- _Task details_
In the records below, find the line with "Given: Open the Prospect Search dropdown", then retype it and every following line exactly, stopping after the line with "Expand the 期货收盘价 row group". Leave the pictures out.

- _Data for this task_
# # # # #

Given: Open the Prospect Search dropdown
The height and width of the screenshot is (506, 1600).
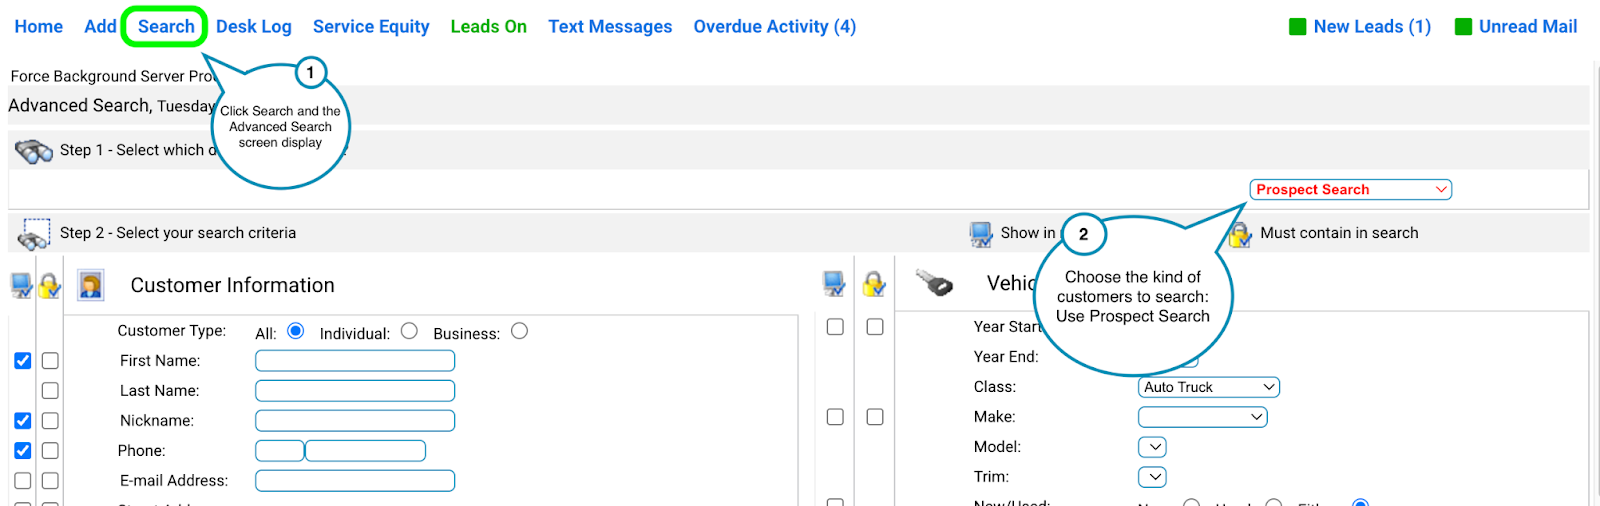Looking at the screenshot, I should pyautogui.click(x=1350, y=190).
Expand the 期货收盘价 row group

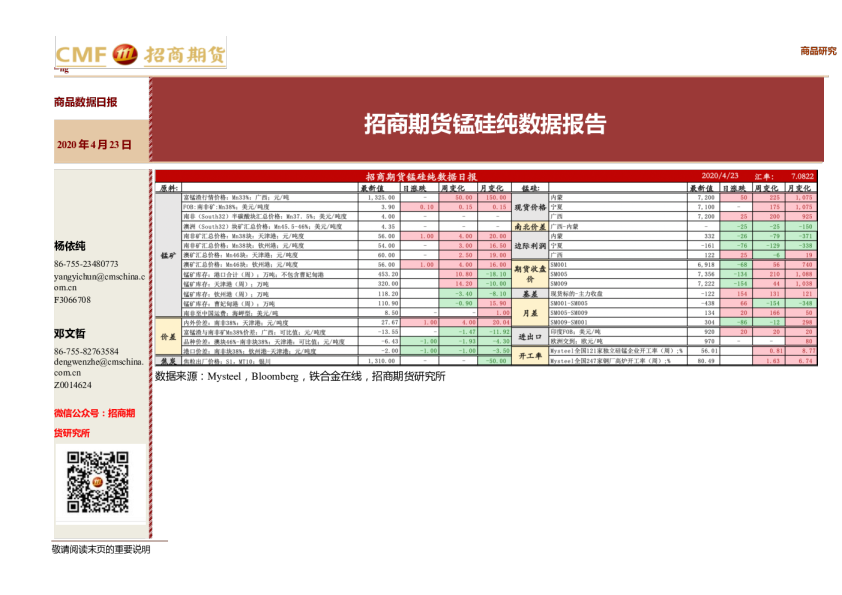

# # # # #

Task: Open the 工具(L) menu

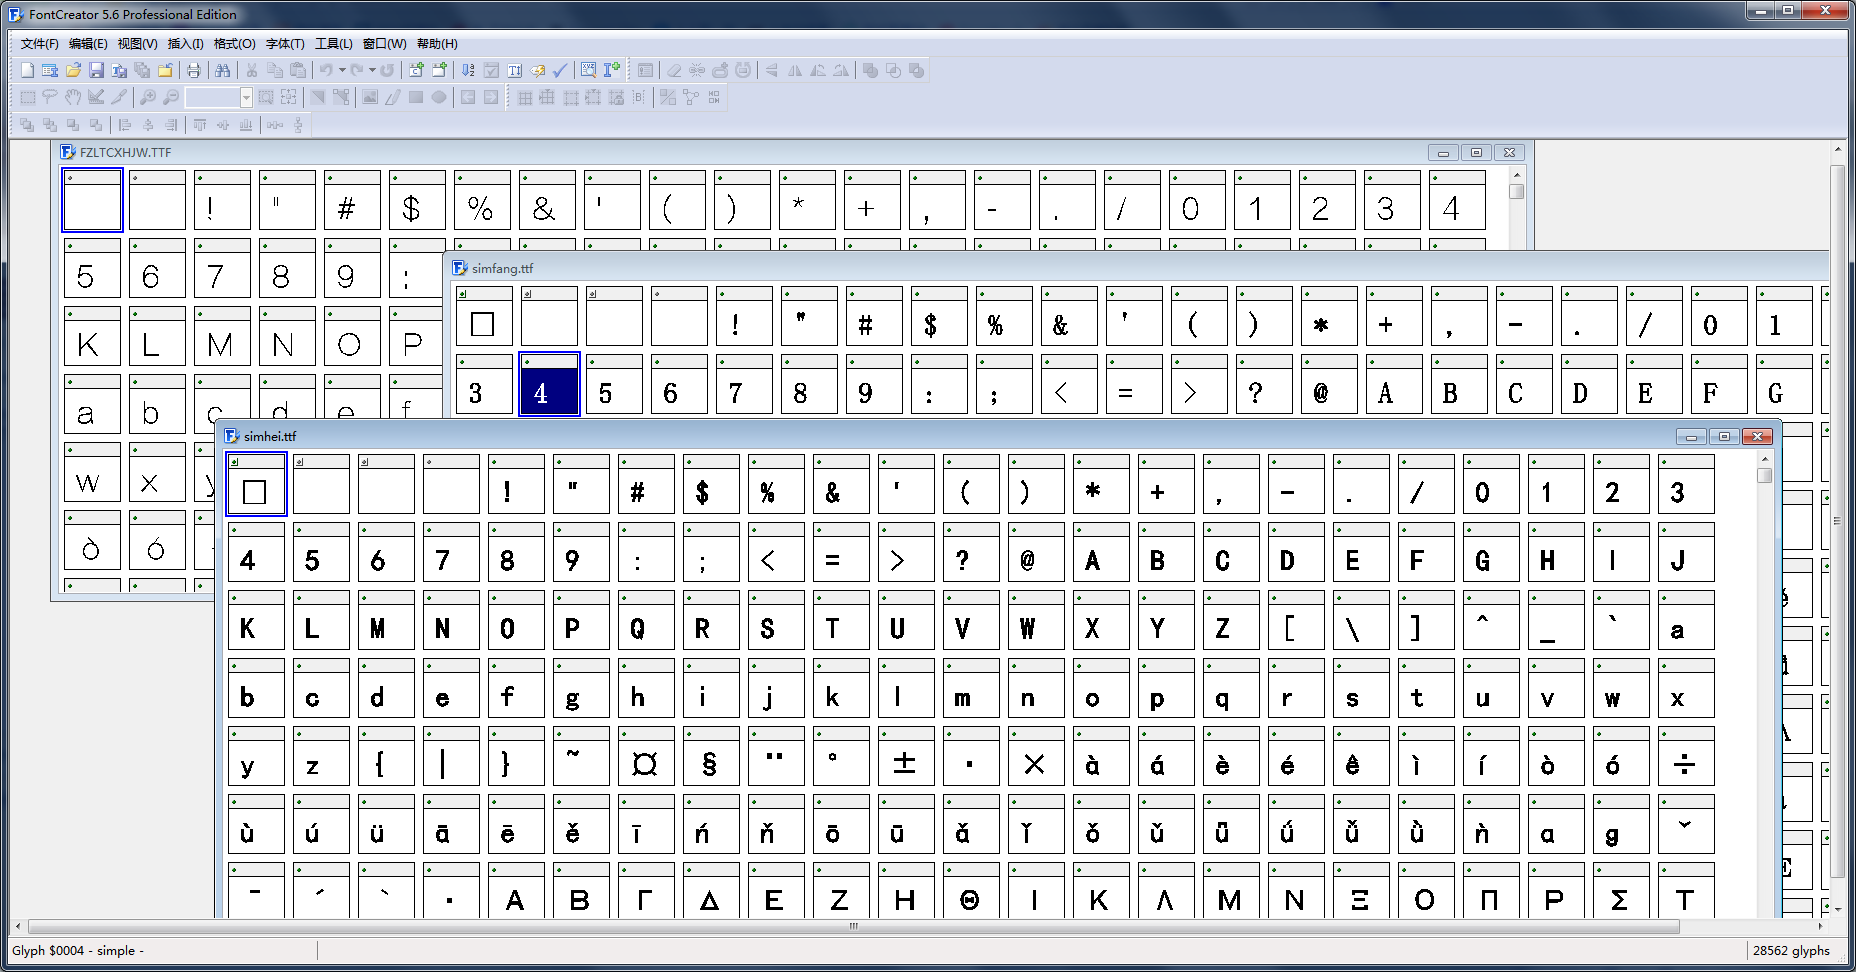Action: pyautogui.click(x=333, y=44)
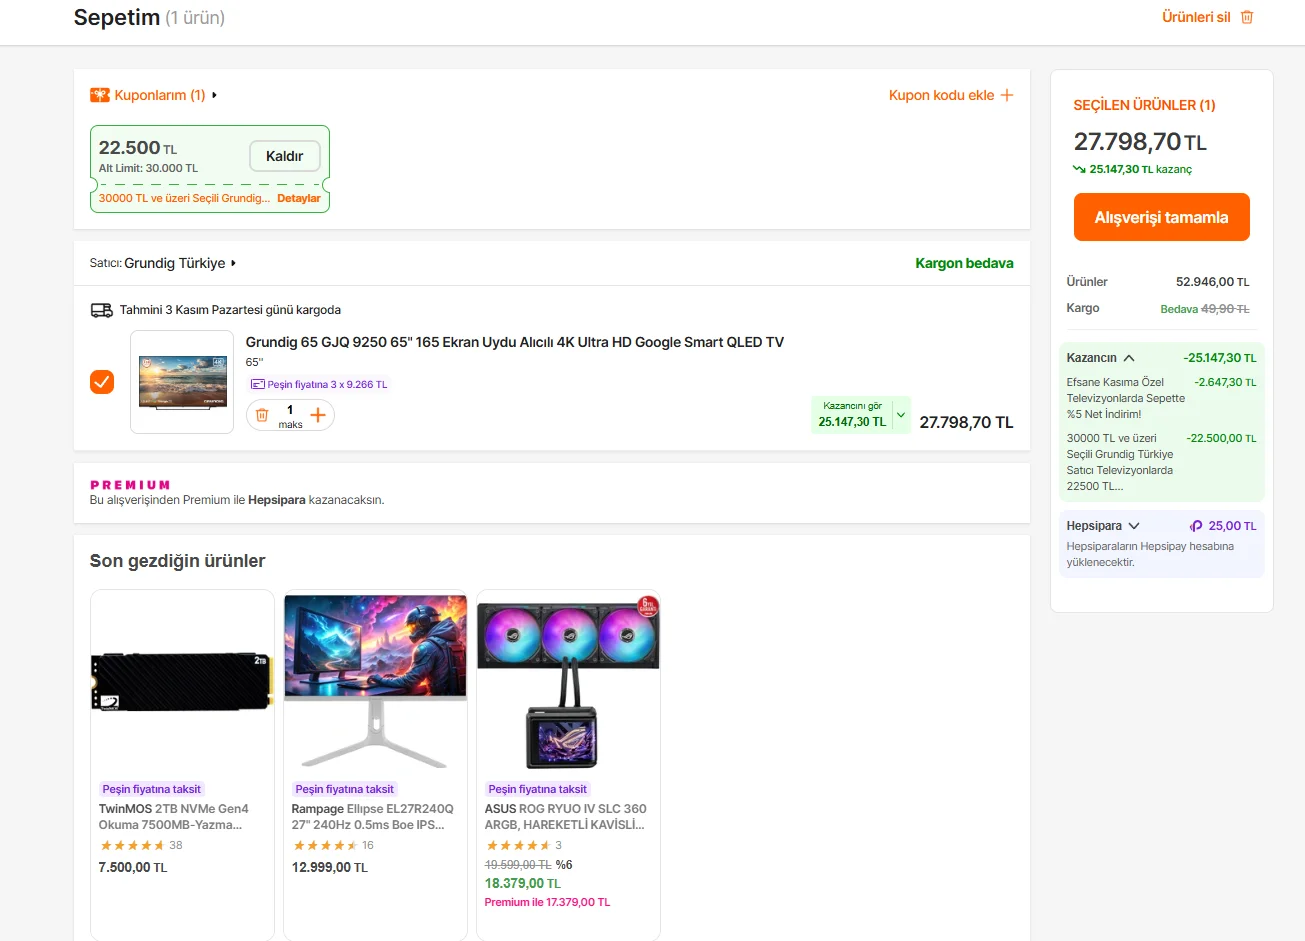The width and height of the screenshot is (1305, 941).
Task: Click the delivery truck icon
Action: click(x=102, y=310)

# # # # #

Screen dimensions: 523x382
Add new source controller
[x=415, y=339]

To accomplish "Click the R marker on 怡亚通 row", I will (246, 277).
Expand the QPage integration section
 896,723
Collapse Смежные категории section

# # # # #

- _Answer_
Given: Open the Prospect Search dropdown
The height and width of the screenshot is (506, 1600).
Looking at the screenshot, I should pyautogui.click(x=1350, y=190).
Expand the 期货收盘价 row group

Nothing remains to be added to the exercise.